International Preliminary Report on Patentability (IPRP Chapter II)
An International Preliminary Report on Patentability (IPRP) Chapter II — also called the International Preliminary Examination Report (IPER) — is the report issued after an applicant files a demand for international preliminary examination under Chapter II of the Patent Cooperation Treaty (PCT). Unlike the Chapter I report, it reflects an actual substantive examination, including any claim amendments and arguments the applicant submitted, conducted by an International Preliminary Examining Authority (IPEA).
How a Chapter II Report Comes About
After the International Search Report and Written Opinion of the ISA issue, the applicant has a choice. Doing nothing leads to an IPRP Chapter I — a repackaging of the original Written Opinion. Filing a demand for international preliminary examination, generally within 22 months of the priority date (or 3 months from the ISR, whichever is later), triggers Chapter II instead. The demand lets the applicant amend the claims under PCT Article 34 and submit arguments before the IPEA examiner reaches a final view.

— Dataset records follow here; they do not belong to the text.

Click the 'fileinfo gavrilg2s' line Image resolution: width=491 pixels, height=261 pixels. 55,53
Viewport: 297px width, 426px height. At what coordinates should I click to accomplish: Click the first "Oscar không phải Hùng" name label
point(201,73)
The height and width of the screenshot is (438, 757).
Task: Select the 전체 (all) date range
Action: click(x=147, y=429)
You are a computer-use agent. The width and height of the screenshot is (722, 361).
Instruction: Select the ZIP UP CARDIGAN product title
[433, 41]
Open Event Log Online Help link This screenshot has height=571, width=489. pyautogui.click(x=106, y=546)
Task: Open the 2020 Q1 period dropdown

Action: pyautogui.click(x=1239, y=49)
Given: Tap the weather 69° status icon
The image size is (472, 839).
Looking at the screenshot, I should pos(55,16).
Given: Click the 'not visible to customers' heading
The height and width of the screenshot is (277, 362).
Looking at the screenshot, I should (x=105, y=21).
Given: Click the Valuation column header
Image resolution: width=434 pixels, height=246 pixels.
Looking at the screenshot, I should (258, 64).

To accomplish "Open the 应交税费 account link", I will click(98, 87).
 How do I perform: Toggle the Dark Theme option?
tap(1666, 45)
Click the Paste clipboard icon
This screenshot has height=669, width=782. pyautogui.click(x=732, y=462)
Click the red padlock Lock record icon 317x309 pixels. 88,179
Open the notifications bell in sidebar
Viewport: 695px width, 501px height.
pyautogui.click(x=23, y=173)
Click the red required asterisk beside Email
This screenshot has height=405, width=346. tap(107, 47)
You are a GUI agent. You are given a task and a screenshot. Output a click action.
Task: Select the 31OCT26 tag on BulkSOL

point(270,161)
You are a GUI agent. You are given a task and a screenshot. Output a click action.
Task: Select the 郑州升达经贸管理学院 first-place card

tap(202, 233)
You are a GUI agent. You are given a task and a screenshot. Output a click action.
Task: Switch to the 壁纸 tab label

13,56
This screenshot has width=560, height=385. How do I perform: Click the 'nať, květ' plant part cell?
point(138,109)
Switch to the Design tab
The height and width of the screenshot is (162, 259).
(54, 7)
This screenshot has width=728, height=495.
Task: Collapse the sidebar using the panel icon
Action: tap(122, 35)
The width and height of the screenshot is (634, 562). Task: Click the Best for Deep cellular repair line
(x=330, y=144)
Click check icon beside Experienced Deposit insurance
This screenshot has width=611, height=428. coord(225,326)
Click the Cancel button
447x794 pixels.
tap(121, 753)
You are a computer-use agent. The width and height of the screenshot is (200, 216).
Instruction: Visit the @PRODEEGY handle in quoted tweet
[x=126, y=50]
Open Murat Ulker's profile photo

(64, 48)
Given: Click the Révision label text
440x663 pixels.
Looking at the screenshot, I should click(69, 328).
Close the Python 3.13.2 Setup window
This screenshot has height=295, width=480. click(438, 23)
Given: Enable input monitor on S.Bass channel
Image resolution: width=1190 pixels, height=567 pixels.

What the Chapter II Report Contains
The IPEA reviews the claims as amended (if amended), the cited prior art, and the applicant's arguments, then issues a written opinion on whether each claim appears to be novel, involve an inventive step, and be industrially applicable. The IPEA may issue one or more written opinions before the final report, giving the applicant a real opportunity to negotiate claim scope on the international stage — something Chapter I does not offer.
Why an Applicant Would File a Demand
The most common reason is a negative or partially negative Written Opinion from the ISA. Filing a Chapter II demand lets the applicant amend claims to overcome cited art before the report is finalized and sent to every designated office — rather than entering 20+ national phases with an unfavorable opinion already on record. Some applicants also file a demand simply to buy additional time to evaluate markets before committing to national-phase costs, since Chapter II processing extends the preliminary-phase timeline.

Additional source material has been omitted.